What is expected: Among the lines of the records below, copy those that hold the word "arrow".

(Dataset items)
------------------------------------
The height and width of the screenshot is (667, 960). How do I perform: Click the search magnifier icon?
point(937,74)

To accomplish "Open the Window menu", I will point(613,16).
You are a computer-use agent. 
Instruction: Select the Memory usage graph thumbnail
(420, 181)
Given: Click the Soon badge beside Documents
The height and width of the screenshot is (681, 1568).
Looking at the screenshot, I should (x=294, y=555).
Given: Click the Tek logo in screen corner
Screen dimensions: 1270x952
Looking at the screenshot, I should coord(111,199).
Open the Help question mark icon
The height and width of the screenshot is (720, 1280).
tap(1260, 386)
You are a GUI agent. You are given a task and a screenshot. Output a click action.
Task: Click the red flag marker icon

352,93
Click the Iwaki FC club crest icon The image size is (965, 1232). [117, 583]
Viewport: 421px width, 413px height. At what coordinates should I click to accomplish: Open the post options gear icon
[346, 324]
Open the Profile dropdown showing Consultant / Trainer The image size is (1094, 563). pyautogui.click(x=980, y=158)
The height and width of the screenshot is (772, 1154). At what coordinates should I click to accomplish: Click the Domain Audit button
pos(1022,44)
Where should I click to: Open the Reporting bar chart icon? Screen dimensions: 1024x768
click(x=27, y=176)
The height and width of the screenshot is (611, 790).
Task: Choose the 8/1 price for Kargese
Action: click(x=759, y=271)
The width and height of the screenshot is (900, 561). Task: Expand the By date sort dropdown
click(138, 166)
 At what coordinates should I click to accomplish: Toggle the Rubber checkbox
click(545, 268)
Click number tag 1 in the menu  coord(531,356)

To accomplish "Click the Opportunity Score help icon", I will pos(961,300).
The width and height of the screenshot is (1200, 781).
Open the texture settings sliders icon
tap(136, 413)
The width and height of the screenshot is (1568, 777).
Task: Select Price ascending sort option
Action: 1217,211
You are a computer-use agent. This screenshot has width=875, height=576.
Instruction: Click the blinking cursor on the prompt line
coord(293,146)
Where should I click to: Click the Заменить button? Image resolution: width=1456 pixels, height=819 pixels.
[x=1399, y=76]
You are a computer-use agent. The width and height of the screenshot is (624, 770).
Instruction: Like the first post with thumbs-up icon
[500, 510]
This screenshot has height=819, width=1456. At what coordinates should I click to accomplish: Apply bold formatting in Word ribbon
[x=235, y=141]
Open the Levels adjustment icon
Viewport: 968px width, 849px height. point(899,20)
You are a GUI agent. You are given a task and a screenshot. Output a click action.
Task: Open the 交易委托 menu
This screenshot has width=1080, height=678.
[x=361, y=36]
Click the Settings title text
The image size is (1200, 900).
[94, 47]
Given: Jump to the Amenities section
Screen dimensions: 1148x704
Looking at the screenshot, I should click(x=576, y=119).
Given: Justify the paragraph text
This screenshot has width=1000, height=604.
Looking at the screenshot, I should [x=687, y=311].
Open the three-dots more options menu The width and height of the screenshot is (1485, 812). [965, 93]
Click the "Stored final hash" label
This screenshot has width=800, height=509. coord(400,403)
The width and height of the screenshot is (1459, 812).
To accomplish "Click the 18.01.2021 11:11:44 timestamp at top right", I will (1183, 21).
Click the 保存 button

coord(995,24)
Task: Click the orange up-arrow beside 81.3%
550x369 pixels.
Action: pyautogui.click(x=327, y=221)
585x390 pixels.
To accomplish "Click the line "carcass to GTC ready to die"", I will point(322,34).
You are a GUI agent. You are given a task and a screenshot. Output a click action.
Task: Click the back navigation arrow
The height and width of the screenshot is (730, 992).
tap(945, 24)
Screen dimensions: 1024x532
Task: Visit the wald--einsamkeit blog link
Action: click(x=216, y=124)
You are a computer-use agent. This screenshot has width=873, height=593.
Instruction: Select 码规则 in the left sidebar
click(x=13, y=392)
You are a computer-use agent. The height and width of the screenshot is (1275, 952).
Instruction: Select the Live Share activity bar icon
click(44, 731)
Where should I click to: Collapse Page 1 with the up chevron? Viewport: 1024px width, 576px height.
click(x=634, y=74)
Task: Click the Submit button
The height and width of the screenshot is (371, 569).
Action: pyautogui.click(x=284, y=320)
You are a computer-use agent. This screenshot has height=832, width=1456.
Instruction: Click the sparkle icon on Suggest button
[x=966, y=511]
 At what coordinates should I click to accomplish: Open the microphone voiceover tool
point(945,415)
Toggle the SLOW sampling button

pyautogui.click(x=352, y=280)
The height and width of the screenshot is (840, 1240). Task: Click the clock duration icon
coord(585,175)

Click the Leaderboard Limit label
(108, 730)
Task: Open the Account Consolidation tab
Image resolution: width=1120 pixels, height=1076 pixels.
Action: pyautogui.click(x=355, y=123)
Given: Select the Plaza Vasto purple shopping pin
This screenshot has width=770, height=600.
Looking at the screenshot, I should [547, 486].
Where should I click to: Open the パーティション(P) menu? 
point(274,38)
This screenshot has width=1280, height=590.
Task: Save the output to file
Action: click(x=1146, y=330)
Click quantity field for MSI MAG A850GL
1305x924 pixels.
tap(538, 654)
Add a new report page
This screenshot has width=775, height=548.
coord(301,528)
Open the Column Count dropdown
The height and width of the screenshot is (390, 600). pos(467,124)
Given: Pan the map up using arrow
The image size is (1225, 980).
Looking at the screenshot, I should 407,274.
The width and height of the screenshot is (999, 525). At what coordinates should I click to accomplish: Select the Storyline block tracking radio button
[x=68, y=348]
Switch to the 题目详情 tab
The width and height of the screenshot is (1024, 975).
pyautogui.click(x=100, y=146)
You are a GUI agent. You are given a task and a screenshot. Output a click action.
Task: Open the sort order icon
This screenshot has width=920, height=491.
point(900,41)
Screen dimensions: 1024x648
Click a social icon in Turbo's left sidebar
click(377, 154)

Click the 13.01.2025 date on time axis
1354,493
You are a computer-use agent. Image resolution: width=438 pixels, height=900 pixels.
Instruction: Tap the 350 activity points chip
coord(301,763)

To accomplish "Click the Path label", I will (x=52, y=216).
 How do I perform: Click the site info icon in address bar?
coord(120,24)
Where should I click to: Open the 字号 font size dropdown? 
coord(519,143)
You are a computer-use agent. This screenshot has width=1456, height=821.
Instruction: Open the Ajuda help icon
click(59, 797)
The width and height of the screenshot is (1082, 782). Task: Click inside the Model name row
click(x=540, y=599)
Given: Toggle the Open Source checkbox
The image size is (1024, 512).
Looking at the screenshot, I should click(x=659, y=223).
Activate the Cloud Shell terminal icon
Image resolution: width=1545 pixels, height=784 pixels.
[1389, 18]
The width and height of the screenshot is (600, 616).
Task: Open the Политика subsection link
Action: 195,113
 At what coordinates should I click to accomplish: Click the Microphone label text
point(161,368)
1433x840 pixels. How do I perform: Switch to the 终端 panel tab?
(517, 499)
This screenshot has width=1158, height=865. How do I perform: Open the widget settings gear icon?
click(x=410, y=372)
------------------------------------
Finished task:
Task: Click the orange up-arrow beside 81.3%
Task: Click the back navigation arrow
Given: Pan the map up using arrow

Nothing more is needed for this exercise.